JABAR EKSPRES- Sesi pemotretan sebelum pernikahan atau yang dikenal dengan foto prewedding tengah menjadi topik hangat di media sosial. Hal ini disebabkan oleh insiden baru-baru ini di mana sebuah pasangan melakukan foto prewedding dengan penggunaan flare yang akhirnya menyebabkan kebakaran di kawasan wisata Gunung Bromo.

Meskipun demikian, bagaimana pandangan Islam terhadap kegiatan prewedding? Sekretaris Komisi Fatwa Majelis Ulama Indonesia (MUI) Pusat, KH Miftahul Huda, menjelaskan bahwa foto prewedding tidak sesuai dengan syariat Islam apabila dilakukan sebelum akad nikah.
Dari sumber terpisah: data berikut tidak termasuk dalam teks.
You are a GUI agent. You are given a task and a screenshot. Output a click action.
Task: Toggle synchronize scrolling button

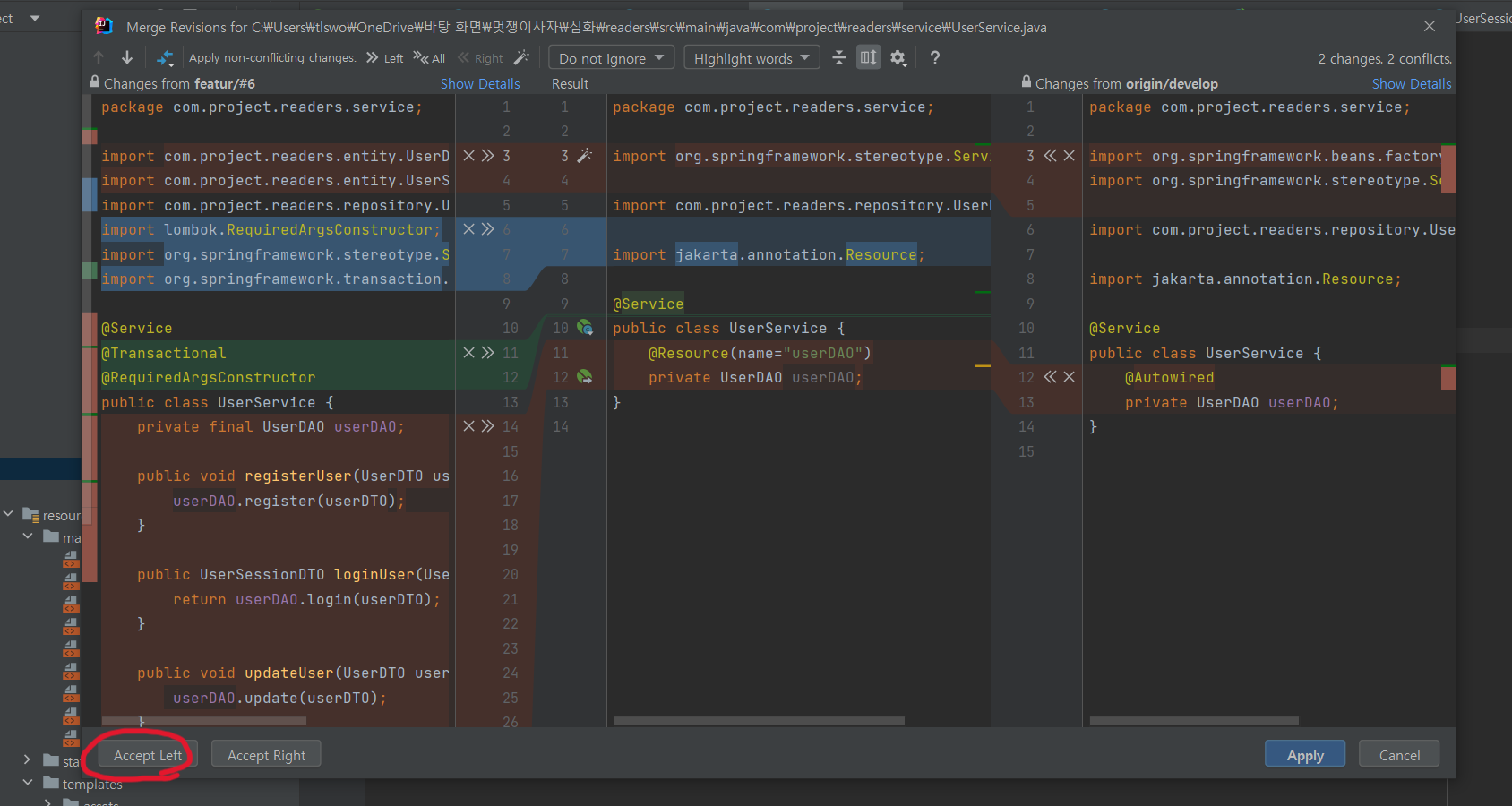coord(868,58)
“Secara syariat, jika hal itu terjadi sebelum akad, maka itu termasuk perbuatan yang tidak dianjurkan. Hal ini tidak sesuai dengan syariat karena belum ada ikatan pernikahan,” ujar Kiai Miftah  (13/9/2023).

Dalam sesi foto prewedding, terkadang terdapat momen mencium kening wanita. Namun, status hubungan pasangan tersebut masih bersifat ajnabi (orang yang belum melakukan akad nikah).
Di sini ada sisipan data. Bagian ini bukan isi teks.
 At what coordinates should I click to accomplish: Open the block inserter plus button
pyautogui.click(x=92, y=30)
“Dan terkadang dalam sesi foto prewedding, ada juga yang melibatkan pihak ketiga yang mengatur gaya pemotretannya. Terlebih lagi, jika belum ada ikatan nikah, maka itu masih termasuk dalam kategori ajnabi dan harus dihindari,” jelasnya.

BACA JUGA : Inilah Tanggapan Ust. Abdul Somad Mengenai Rebo Wekasan

Menurut pandangan syariat, seorang laki-laki hanya diperbolehkan melihat wajah dan telapak tangan perempuan ajnabi yang bukan mahramnya. Namun, dalam sesi foto prewedding, kemungkinan besar akan ada instruksi untuk berpegangan meskipun belum secara resmi menjadi suami istri.
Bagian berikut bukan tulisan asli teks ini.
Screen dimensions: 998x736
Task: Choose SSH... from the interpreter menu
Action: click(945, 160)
“Hanya dua bagian tersebut yang diperbolehkan untuk dilihat. Sementara, dalam foto prewedding, terdapat kecenderungan untuk mendekat dan bahkan kemungkinan besar melakukan kontak fisik,” tambah Kiai Miftah.

Namun, jika foto prewedding dilakukan setelah akad nikah, maka hal tersebut adalah hal yang sah menurut hukum Islam. Pasangan yang melakukan pemotretan tersebut telah memiliki status pernikahan yang sah.

“Jika prewedding dilakukan setelah akad nikah, maka hal tersebut sudah dianggap sah,” tandasnya.

Tidak hanya dari segi syariat, foto prewedding juga memiliki potensi untuk menimbulkan mudharat seperti yang terjadi pada pasangan yang menggunakan flare di Bromo beberapa waktu lalu. Menurut Kiai Miftah, jika foto prewedding menimbulkan mudharat semacam itu, maka kesalahan tersebut dapat berlipat ganda.